=== Aufgaben ===
a) Prüfe anhand des Artikels über deutsche Rüstungsexporte, ob die Aussagen (i) bis (iii) stimmen. Antworte jeweils mit Ja oder Nein und zitiere die entscheidenden Worte des Artikels wörtlich.
(i) Bis Ende September stiegen die Ausfuhrgenehmigungen gegenüber dem Vorjahreszeitraum um 75 Prozent.
(ii) Der bisherige Rekordwert von 7,86 Milliarden Euro stammt aus dem Jahr 2016.
(iii) Drei Jahre lang gingen die Genehmigungen für Rüstungsexporte zurück.
b) Gib einen Abschnitt aus dem Artikel über deutsche Rüstungsexporte wieder und tausche darin „Rüstungsexporte“ gegen „Waffenexporte“. Beginne bei den Worten „Deutschland“ und höre nach „einen ehemaligen Top-Kunden.“ auf.

Deutschland

Deutsche Rüstungsexporte steuern dieses Jahr auf neue Rekordmarke zu

Zwei Jahre lang gingen die Genehmigungen für Rüstungsexporte zurück. Jetzt zeigt die Kurve wieder steil nach oben - trotz verschärfter Richtlinien und eines Exportstopps für einen ehemaligen Top-Kunden.
07.10.2019 16:20
Lesezeit: 2 min
Deutsche Rüstungsexporte steuern dieses Jahr auf neue Rekordmarke zu
Drei Kampfpanzer der Bundeswehr vom Typ Leopard 2A6 und ein Schützenpanzer vom Typ Puma stehen bei einer Übung im Gelände. (Foto: dpa) Foto: Philipp Schulze

Die deutschen Rüstungsexporte steuern in diesem Jahr auf einen Spitzenwert zu. Bis Ende September stiegen die Ausfuhrgenehmigungen im Vergleich zum Vorjahreszeitraum um 75 Prozent auf 6,35 Milliarden Euro. Damit nähert sich das Exportvolumen den bisherigen Rekordwerten aus den Jahren 2015 und 2016 von 7,86 beziehungsweise 6,85 Milliarden Euro an. Die Zahlen der ersten drei Quartale gehen aus einer Antwort des Wirtschaftsministeriums auf eine Anfrage des Grünen-Abgeordneten Omid Nouripour hervor, die der Deutschen Presse-Agentur vorliegt.

=== Erfasste Daten ===
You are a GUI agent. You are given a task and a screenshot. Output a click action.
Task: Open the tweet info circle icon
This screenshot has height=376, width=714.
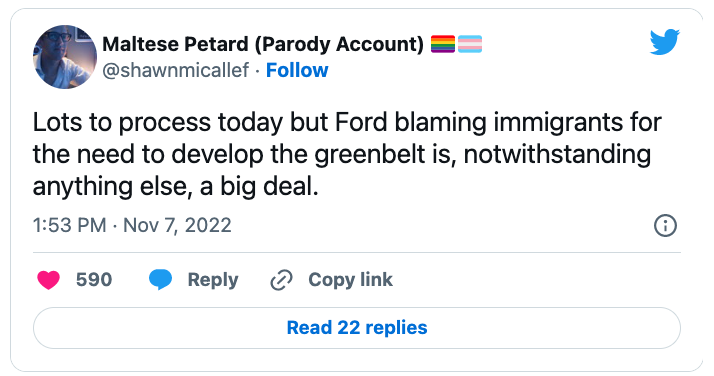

=== Lösungen ===
a)
(i) Ja: „Bis Ende September stiegen die Ausfuhrgenehmigungen im Vergleich zum Vorjahreszeitraum um 75 Prozent auf 6,35 Milliarden Euro.“
(ii) Nein: „den bisherigen Rekordwerten aus den Jahren 2015 und 2016 von 7,86 beziehungsweise 6,85 Milliarden Euro“
(iii) Nein: „Zwei Jahre lang gingen die Genehmigungen für Rüstungsexporte zurück.“

b)
Deutschland

Deutsche Waffenexporte steuern dieses Jahr auf neue Rekordmarke zu

Zwei Jahre lang gingen die Genehmigungen für Waffenexporte zurück. Jetzt zeigt die Kurve wieder steil nach oben - trotz verschärfter Richtlinien und eines Exportstopps für einen ehemaligen Top-Kunden.